Occam’s razor and the law of diminishing data returns

December 12, 2023

Most people have heard of the law of diminishing returns, but many don’t know what it means. Wikipedia defines diminishing returns as:

the decrease in the marginal (incremental) output of a production process as the amount of a single factor of production is incrementally increased, while the amounts of all other factors of production stay constant.

In layman’s terms, nothing lasts forever and/or it is possible to have too much of a good thing. In the business world, the law of diminishing returns looks something like this: As you put more effort into an initiative, build a bigger factory, or work longer hours, instead of being proportionately more successful initiatives will begin to fail and you’ll eventually hit a wall.

What does this mean for data in your operations? The same pattern applies: There is a limit to how much additional insight you can get by adding more data to your analyses or reports. This is counterintuitive, so worth repeating: Adding more data might not help improve your organization’s data analytics. In fact, it might actively undermine analytics usefulness and accuracy.

The question then is, how do you know when you have enough data to perform useful, robust analyses, but not too much?

Born and raised in a world of data, we at 3AG have some ideas on how to deal with this tricky balancing act. And we will spend the rest of this article discussing how you can be sure you have just enough data to succeed.

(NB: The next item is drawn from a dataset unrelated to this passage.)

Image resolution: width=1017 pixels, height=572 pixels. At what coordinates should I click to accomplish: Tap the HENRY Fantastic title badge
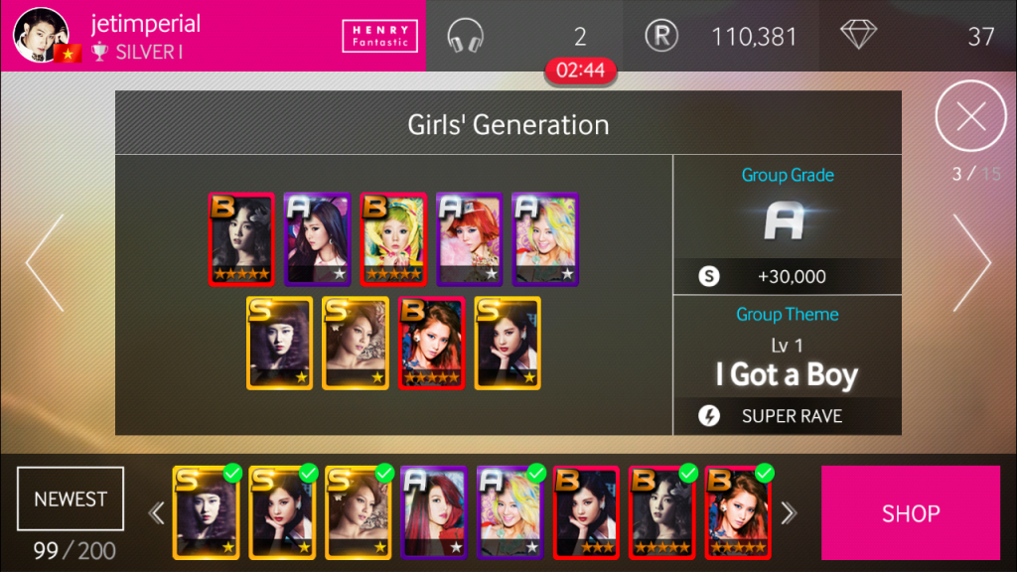click(380, 36)
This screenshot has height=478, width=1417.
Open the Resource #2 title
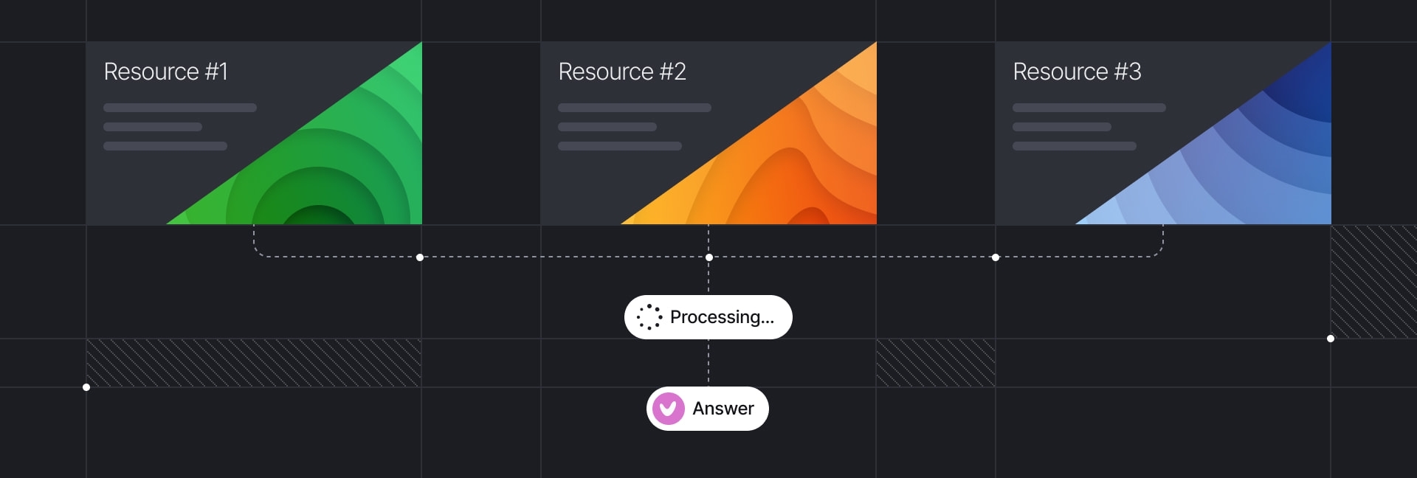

Overfitting, underfitting and ill-fitting

In the world of KPIs and data analysis, there are 2 critical concepts worth understanding and then avoiding: overfitting and underfitting.


Overfitting occurs when analysis production “corresponds too closely or exactly to a particular set of data, and may therefore fail to fit additional data or predict future observations reliably.” In other words, you’ve created a metric, KPI, model or some kind of mathematical relationship that too closely resembles your original data set.

This may not seem like a problem; having the “best fit” for your data sounds positive. However, by overfitting you might also incorporate things like noise into your model, which can skew results in all sorts of inconvenient and unhelpful ways. (“Noisy data” is data that has become distorted, corrupted or inaccurate.)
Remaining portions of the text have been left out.